Gravity is a force that exists every day. It is present 24 hours a day seven days a week. Builders combat it from the time they begin to cut into the earth. The higher into the air that a building reaches the more gravity wants to drag it back down to the ground. Therefore, a builder must continually transfer loads down through the structural members back to the earth. Three of the traditional methods for load transfer are compression, tension, and shear.
Compression is direct stacking or loading. If you press your fist down into your palm it is the same. Concrete and wood trusses are excellent in compression, but will fail if shifted into tension. For example, if you have ever attempted to demolish a concrete slab or sidewalk you know this principle. In place the concrete absorbs the blows and eventually may crack. But lift the slab just a little bit and the work becomes quite easy. If you have ever seen wood trusses being installed you can also see this principle. Before they are in place and "racked in" with plywood they are extremely flimsy looking. Once installed however they appear quite solid.
Tension is when an object is hanging. When you perform chin lifts you are in tension. Items attached to ceilings are in tension. The undersides of trusses are in tension when loaded.
Shear is when an object is attached to a vertical plane. Pictures hanging on walls are in shear. Wooden decks attached to structures are in compression on the ends but in shear at the attachment to the building. A shed roof configuration is in shear. The pictures and the deck and the shed roof are dependent on the attachment system. If the connectors are undersized or held only by friction of nails the weight of the load can pull the picture, deck, or shed roof from its position causing a load shift and a failure. If you have ever responded to a deck collapse then you have seen how the deck pulls away and then down.
The builder is guided by the local building codes as they construct their structure.
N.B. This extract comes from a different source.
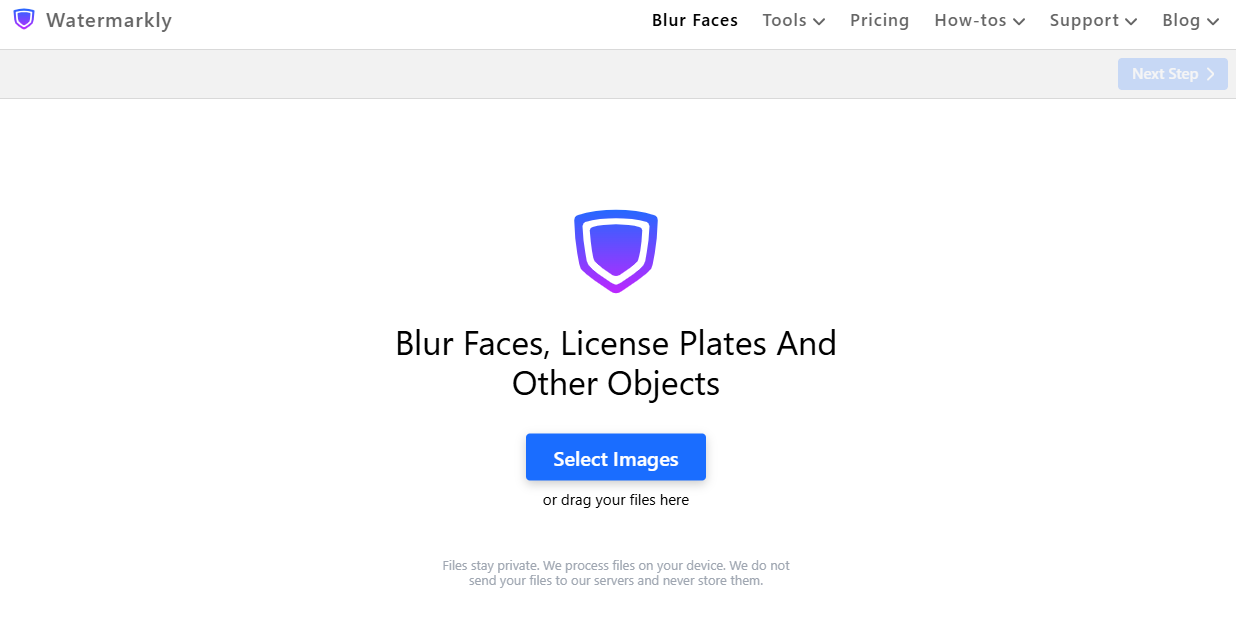
Task: Open the Blog menu label
Action: click(x=1180, y=20)
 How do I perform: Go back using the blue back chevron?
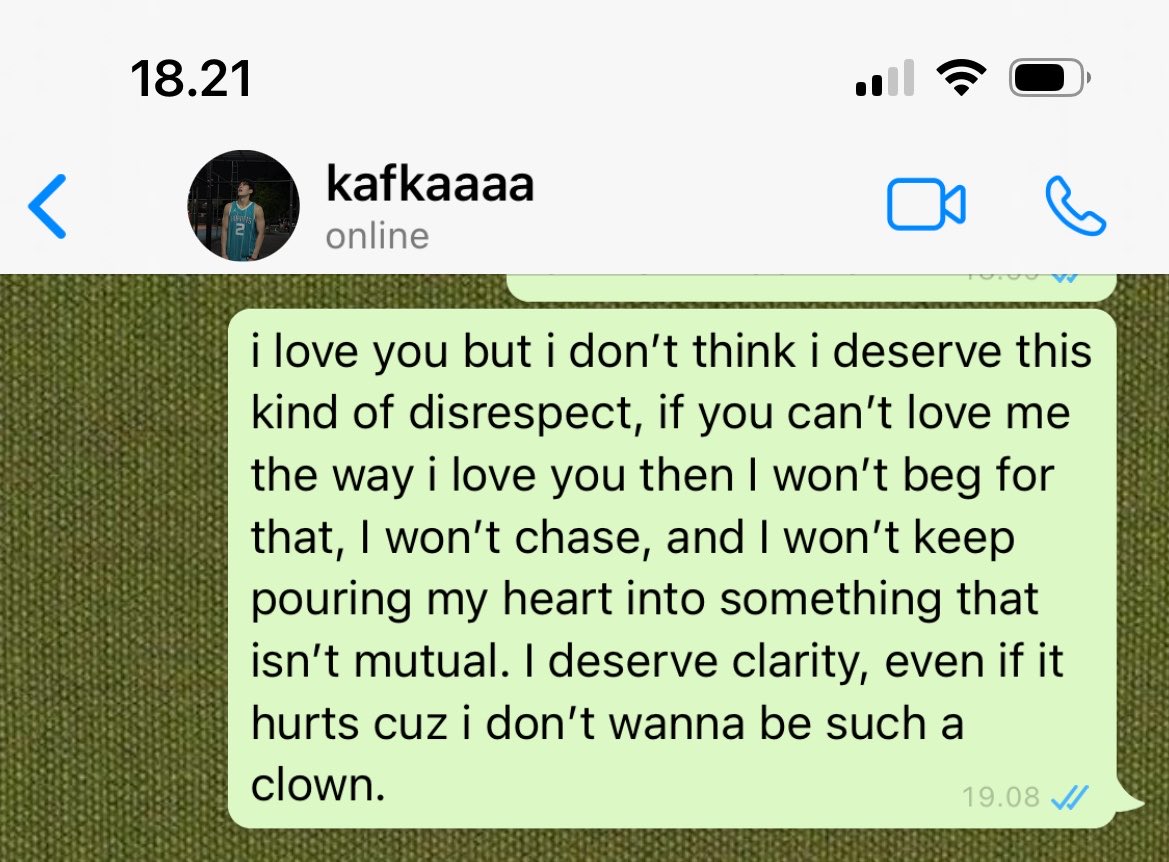48,207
The building codes however are the minimum sized members or the maximum allowed spacing which keeps the building erect and supporting loads while still resisting gravity. Nowhere in these codes are fires and its effects considered in weight distribution or load shift if this configuration is compromised. The engineers also don't factor fire into their calculations.
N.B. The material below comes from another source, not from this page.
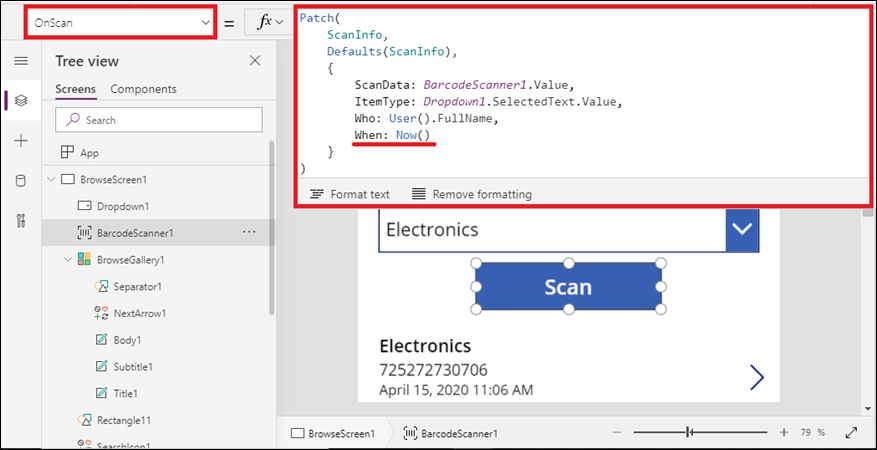Click the Format text button
The image size is (877, 450).
click(x=349, y=194)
During an incident when the effects of heat are affecting the components of a structure many dynamics are taking place. Concrete poured on Q-decking is being kept in compression and is quietly performing its task. Heat affects the steel decking causing it to heave or sag, which in turn causes the concrete to shift from compression into tension and therefore will fail. The extent to which it fails is solely dependent on time and temperature. Wooden trusses begin to fail as soon as the lightweight metal gussets begin to lose their tensile strength or ability to grip the wood. The truss is already set at the widest span allowable against gravity. The fire compromises this relationship and failures occur. The subsequent load shifting can cause sagging or abrupt total failure of the component or roof/floor assembly. This is also true with light- weight steel trusses. Anytime a firefighter is standing on an assembly in shear with fire affecting the connectors then that firefighter is standing in mid-air and their weight contributes greatly to how fast the collapse will take place.